In the more than six months she spent in Texas, she said she was “sick beyond what I understood sick to be.”
“I was 1,500 miles away from everything and everyone I knew, scared beyond comprehension, absolutely devastated. I received months and months of chemotherapy, spent months of stem cell-stimulating injections to boost my counts before harvesting my own stem cell to eventually be transplanted back into me, and then some more chemo on top of that. When admitted for my transplant, an anticipated three-week admission transformed into a hellish two-and-a-half-month admission that included a nearly always fatal liver complication from which my oncologist said in in his 35 years of medicine he had never seen a patient survive. I was brought to the brink, and for whatever reason, my body rallied. MD Anderson truly saved my life. I received what I would call the best care that there is to offer. The overall integration of specialties, health care professionals, and the entire hospital staff as a unit was unparalleled. I truly felt like I was cared for.

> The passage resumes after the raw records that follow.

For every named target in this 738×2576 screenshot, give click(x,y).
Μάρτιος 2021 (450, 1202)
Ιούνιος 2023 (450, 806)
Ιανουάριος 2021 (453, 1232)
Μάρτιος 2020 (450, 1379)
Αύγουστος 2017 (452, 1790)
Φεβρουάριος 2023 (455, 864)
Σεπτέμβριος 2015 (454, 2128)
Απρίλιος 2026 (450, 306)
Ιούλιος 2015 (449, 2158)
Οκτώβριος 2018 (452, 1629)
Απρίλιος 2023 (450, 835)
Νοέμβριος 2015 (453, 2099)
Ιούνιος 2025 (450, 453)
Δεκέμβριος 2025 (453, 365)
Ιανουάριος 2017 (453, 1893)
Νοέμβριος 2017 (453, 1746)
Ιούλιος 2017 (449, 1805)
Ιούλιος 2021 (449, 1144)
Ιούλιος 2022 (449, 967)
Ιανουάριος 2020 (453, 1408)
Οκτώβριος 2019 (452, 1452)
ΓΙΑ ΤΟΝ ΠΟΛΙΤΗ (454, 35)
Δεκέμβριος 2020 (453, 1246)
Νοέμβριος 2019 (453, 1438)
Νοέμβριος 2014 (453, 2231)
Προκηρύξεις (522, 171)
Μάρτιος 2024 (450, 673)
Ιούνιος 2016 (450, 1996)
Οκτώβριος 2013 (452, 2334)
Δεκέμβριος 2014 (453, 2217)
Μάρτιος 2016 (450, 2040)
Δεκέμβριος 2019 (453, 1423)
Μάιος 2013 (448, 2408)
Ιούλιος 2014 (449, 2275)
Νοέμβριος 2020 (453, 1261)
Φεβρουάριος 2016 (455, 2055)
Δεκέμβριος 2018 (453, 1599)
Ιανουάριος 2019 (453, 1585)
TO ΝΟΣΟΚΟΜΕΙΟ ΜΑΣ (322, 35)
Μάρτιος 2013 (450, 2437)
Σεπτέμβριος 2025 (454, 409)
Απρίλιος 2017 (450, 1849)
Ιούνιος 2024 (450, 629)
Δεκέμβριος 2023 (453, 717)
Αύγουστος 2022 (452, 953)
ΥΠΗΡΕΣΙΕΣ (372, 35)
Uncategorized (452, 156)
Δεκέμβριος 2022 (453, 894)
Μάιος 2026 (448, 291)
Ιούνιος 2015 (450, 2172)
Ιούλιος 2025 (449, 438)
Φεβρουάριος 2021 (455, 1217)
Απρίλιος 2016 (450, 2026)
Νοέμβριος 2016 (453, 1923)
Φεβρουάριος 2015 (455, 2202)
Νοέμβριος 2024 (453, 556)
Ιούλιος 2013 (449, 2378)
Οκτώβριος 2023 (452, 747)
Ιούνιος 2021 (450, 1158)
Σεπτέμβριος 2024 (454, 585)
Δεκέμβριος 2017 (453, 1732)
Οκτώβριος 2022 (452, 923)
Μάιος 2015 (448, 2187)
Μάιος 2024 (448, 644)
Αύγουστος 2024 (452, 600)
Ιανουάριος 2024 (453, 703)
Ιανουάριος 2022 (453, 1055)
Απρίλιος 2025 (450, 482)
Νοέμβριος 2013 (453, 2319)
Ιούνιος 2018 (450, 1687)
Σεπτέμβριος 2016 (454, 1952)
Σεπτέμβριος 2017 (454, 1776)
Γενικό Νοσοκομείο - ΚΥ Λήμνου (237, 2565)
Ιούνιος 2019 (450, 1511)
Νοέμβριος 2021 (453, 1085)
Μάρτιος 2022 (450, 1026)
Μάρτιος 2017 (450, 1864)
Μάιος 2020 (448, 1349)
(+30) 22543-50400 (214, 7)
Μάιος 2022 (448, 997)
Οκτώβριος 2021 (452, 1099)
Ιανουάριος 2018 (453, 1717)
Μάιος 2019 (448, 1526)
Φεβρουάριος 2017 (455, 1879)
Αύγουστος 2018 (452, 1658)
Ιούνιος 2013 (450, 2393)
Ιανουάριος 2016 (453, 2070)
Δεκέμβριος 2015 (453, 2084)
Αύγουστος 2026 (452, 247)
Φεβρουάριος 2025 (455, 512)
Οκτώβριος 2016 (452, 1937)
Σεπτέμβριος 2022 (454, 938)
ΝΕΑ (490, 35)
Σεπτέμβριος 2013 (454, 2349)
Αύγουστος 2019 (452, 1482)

“I aspire to give that level of commitment to the people I care for in the future. Anything less is not good enough.”
Gradual Improvement
Slowly but surely Guida’s health improved. She finally was able to come home to Las Vegas in April 2018. That July, she once again began medical school. Now in her second year of school, a year behind her original class, she has been in remission for two years. She still has to see her oncologist and pulmonologist every three months for checkups and go to Houston to receive scans and labs at MD Anderson twice a year.
“I’ve had to deal with some lung complications and a few bouts of pneumonia since returning home from Texas, but I am so fortunate and grateful to say that for all intents and purposes I am currently healthy. I don’t know how I would have come out...if I didn’t have the support of my classmates, faculty, and the internal purpose of a goal of mine.”
Guida said that having dealt with a serious illness and having to undergo intense, long-term treatment undoubtedly will help her become a better physician.
“My experience as a patient taught me, interestingly, patience,” she said. “While working in the hospital prior to getting sick, I would often get annoyed along with my co-workers at a number of patient behaviors — asking for updates on time, asking for more details about side effects and future complications, needing urgent medications. I did not realize even remotely how important those things are to someone who is trying to plan their life around their health issues and is completely dependent on what one person, the physician, tells them.
“That understanding, I know, will undoubtedly help me to relate to patients, help address the needs that I know they’re worried about that are not necessarily on the provider’s list of priorities, and more than anything else, express to them that they’re not alone,” Guida said. “Knowing that there is someone looking out for you like they would look out for themselves is a comfort that is impossible to substitute when you’re fighting for your life. I want to give that to others.”